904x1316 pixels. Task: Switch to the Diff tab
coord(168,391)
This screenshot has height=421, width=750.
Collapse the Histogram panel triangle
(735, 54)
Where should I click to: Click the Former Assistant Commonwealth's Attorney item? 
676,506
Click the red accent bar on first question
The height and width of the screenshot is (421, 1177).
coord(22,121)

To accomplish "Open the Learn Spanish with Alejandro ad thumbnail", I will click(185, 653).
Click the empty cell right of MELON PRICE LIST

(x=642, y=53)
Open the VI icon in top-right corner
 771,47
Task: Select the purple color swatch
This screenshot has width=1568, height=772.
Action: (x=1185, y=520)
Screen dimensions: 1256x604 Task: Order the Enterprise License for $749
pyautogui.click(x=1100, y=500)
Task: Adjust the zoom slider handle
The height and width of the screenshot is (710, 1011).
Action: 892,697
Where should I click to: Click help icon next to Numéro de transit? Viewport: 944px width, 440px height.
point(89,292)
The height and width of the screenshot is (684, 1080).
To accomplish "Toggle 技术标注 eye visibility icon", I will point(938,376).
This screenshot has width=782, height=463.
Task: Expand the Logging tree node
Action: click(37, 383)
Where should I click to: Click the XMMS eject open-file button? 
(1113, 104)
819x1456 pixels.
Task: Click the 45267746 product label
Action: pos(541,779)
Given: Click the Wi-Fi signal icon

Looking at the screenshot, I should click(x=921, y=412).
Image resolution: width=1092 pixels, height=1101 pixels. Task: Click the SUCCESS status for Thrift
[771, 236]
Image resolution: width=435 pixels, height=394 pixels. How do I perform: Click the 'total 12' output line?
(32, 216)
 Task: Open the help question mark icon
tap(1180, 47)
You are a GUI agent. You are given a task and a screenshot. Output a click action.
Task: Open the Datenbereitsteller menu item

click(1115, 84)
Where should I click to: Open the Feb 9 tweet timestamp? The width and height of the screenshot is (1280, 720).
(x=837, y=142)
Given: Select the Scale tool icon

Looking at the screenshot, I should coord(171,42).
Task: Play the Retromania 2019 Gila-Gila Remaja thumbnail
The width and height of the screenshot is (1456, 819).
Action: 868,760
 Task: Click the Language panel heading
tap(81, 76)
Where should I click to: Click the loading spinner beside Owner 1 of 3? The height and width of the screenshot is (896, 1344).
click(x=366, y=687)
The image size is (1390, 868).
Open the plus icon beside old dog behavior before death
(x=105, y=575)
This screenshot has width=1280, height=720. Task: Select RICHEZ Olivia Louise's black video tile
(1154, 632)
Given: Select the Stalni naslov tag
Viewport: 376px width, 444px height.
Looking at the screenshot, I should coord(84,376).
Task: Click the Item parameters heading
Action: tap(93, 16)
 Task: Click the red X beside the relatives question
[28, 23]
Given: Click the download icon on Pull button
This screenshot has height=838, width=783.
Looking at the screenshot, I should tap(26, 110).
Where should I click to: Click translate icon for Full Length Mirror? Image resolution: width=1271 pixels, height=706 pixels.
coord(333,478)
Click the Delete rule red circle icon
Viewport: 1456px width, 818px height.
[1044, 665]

WORK REQUIRED: Please swap "Where should I click to" for "What should I click to" throughout the entries above and write them out again, leaving everything else unchanged.

SOLUTION TO THE PROBLEM:
904x1316 pixels. Task: Switch to the Diff tab
coord(168,391)
This screenshot has height=421, width=750.
Collapse the Histogram panel triangle
(735, 54)
What should I click to: Click the Former Assistant Commonwealth's Attorney item? 
676,506
Click the red accent bar on first question
The height and width of the screenshot is (421, 1177).
coord(22,121)

To accomplish "Open the Learn Spanish with Alejandro ad thumbnail", I will click(185, 653).
Click the empty cell right of MELON PRICE LIST

(x=642, y=53)
Open the VI icon in top-right corner
 771,47
Task: Select the purple color swatch
This screenshot has width=1568, height=772.
Action: (x=1185, y=520)
Screen dimensions: 1256x604 Task: Order the Enterprise License for $749
pyautogui.click(x=1100, y=500)
Task: Adjust the zoom slider handle
The height and width of the screenshot is (710, 1011).
Action: 892,697
What should I click to: Click help icon next to Numéro de transit? Viewport: 944px width, 440px height.
point(89,292)
The height and width of the screenshot is (684, 1080).
To accomplish "Toggle 技术标注 eye visibility icon", I will point(938,376).
This screenshot has width=782, height=463.
Task: Expand the Logging tree node
Action: click(37, 383)
What should I click to: Click the XMMS eject open-file button? 
(1113, 104)
819x1456 pixels.
Task: Click the 45267746 product label
Action: pos(541,779)
Given: Click the Wi-Fi signal icon

Looking at the screenshot, I should click(x=921, y=412).
Image resolution: width=1092 pixels, height=1101 pixels. Task: Click the SUCCESS status for Thrift
[771, 236]
Image resolution: width=435 pixels, height=394 pixels. How do I perform: Click the 'total 12' output line?
(32, 216)
 Task: Open the help question mark icon
tap(1180, 47)
You are a GUI agent. You are given a task and a screenshot. Output a click action.
Task: Open the Datenbereitsteller menu item

click(1115, 84)
What should I click to: Open the Feb 9 tweet timestamp? The width and height of the screenshot is (1280, 720).
(x=837, y=142)
Given: Select the Scale tool icon

Looking at the screenshot, I should coord(171,42).
Task: Play the Retromania 2019 Gila-Gila Remaja thumbnail
The width and height of the screenshot is (1456, 819).
Action: 868,760
 Task: Click the Language panel heading
tap(81, 76)
What should I click to: Click the loading spinner beside Owner 1 of 3? The height and width of the screenshot is (896, 1344).
click(x=366, y=687)
The image size is (1390, 868).
Open the plus icon beside old dog behavior before death
(x=105, y=575)
This screenshot has width=1280, height=720. Task: Select RICHEZ Olivia Louise's black video tile
(1154, 632)
Given: Select the Stalni naslov tag
Viewport: 376px width, 444px height.
Looking at the screenshot, I should coord(84,376).
Task: Click the Item parameters heading
Action: tap(93, 16)
 Task: Click the red X beside the relatives question
[28, 23]
Given: Click the download icon on Pull button
This screenshot has height=838, width=783.
Looking at the screenshot, I should tap(26, 110).
What should I click to: Click translate icon for Full Length Mirror? Image resolution: width=1271 pixels, height=706 pixels.
coord(333,478)
Click the Delete rule red circle icon
Viewport: 1456px width, 818px height.
[1044, 665]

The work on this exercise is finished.